** What you have to do **
Produce the same data once more, line for line.

** Dataset entries **
_ _ _

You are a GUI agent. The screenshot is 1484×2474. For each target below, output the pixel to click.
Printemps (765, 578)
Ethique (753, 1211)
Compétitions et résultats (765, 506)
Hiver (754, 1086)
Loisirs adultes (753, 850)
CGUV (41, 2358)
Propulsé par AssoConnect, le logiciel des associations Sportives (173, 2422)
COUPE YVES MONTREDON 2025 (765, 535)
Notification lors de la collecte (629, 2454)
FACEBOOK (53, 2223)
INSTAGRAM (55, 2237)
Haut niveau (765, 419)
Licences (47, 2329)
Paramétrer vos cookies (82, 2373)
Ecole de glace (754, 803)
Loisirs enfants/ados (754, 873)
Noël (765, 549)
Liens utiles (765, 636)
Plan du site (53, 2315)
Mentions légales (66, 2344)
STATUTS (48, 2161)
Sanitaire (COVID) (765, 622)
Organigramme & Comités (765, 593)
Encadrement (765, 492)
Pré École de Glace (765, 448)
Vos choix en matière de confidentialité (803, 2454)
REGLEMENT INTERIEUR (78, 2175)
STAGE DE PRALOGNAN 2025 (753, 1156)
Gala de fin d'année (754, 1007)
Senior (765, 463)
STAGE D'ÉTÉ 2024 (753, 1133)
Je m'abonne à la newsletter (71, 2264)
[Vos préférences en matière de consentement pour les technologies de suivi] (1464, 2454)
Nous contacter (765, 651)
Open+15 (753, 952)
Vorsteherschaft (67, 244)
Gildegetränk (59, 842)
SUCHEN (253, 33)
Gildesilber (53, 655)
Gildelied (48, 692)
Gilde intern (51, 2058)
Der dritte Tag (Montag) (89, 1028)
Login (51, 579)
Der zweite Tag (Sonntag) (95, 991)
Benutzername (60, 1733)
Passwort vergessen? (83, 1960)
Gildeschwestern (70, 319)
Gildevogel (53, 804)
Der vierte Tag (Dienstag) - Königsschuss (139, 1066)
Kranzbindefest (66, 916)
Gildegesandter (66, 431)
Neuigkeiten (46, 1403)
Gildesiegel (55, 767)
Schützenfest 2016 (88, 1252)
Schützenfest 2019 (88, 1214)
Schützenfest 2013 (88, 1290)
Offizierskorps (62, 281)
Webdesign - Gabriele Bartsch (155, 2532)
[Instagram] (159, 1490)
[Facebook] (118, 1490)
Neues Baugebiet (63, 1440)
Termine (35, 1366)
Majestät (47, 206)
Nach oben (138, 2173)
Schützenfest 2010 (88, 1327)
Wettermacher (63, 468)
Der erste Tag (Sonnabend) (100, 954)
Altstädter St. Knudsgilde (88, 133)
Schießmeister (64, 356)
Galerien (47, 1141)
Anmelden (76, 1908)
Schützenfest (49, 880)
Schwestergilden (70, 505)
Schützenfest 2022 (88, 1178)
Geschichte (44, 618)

_ _ _

** Answer box **
You are a GUI agent. The screenshot is 1484×2474. For each target below, output the pixel to click.
Printemps (765, 578)
Ethique (753, 1211)
Compétitions et résultats (765, 506)
Hiver (754, 1086)
Loisirs adultes (753, 850)
CGUV (41, 2358)
Propulsé par AssoConnect, le logiciel des associations Sportives (173, 2422)
COUPE YVES MONTREDON 2025 (765, 535)
Notification lors de la collecte (629, 2454)
FACEBOOK (53, 2223)
INSTAGRAM (55, 2237)
Haut niveau (765, 419)
Licences (47, 2329)
Paramétrer vos cookies (82, 2373)
Ecole de glace (754, 803)
Loisirs enfants/ados (754, 873)
Noël (765, 549)
Liens utiles (765, 636)
Plan du site (53, 2315)
Mentions légales (66, 2344)
STATUTS (48, 2161)
Sanitaire (COVID) (765, 622)
Organigramme & Comités (765, 593)
Encadrement (765, 492)
Pré École de Glace (765, 448)
Vos choix en matière de confidentialité (803, 2454)
REGLEMENT INTERIEUR (78, 2175)
STAGE DE PRALOGNAN 2025 (753, 1156)
Gala de fin d'année (754, 1007)
Senior (765, 463)
STAGE D'ÉTÉ 2024 (753, 1133)
Je m'abonne à la newsletter (71, 2264)
[Vos préférences en matière de consentement pour les technologies de suivi] (1464, 2454)
Nous contacter (765, 651)
Open+15 (753, 952)
Vorsteherschaft (67, 244)
Gildegetränk (59, 842)
SUCHEN (253, 33)
Gildesilber (53, 655)
Gildelied (48, 692)
Gilde intern (51, 2058)
Der dritte Tag (Montag) (89, 1028)
Login (51, 579)
Der zweite Tag (Sonntag) (95, 991)
Benutzername (60, 1733)
Passwort vergessen? (83, 1960)
Gildeschwestern (70, 319)
Gildevogel (53, 804)
Der vierte Tag (Dienstag) - Königsschuss (139, 1066)
Kranzbindefest (66, 916)
Gildegesandter (66, 431)
Neuigkeiten (46, 1403)
Gildesiegel (55, 767)
Schützenfest 2016 (88, 1252)
Schützenfest 2019 (88, 1214)
Schützenfest 2013 (88, 1290)
Offizierskorps (62, 281)
Webdesign - Gabriele Bartsch (155, 2532)
[Instagram] (159, 1490)
[Facebook] (118, 1490)
Neues Baugebiet (63, 1440)
Termine (35, 1366)
Majestät (47, 206)
Nach oben (138, 2173)
Schützenfest 2010 (88, 1327)
Wettermacher (63, 468)
Der erste Tag (Sonnabend) (100, 954)
Altstädter St. Knudsgilde (88, 133)
Schießmeister (64, 356)
Galerien (47, 1141)
Anmelden (76, 1908)
Schützenfest (49, 880)
Schwestergilden (70, 505)
Schützenfest 2022 (88, 1178)
Geschichte (44, 618)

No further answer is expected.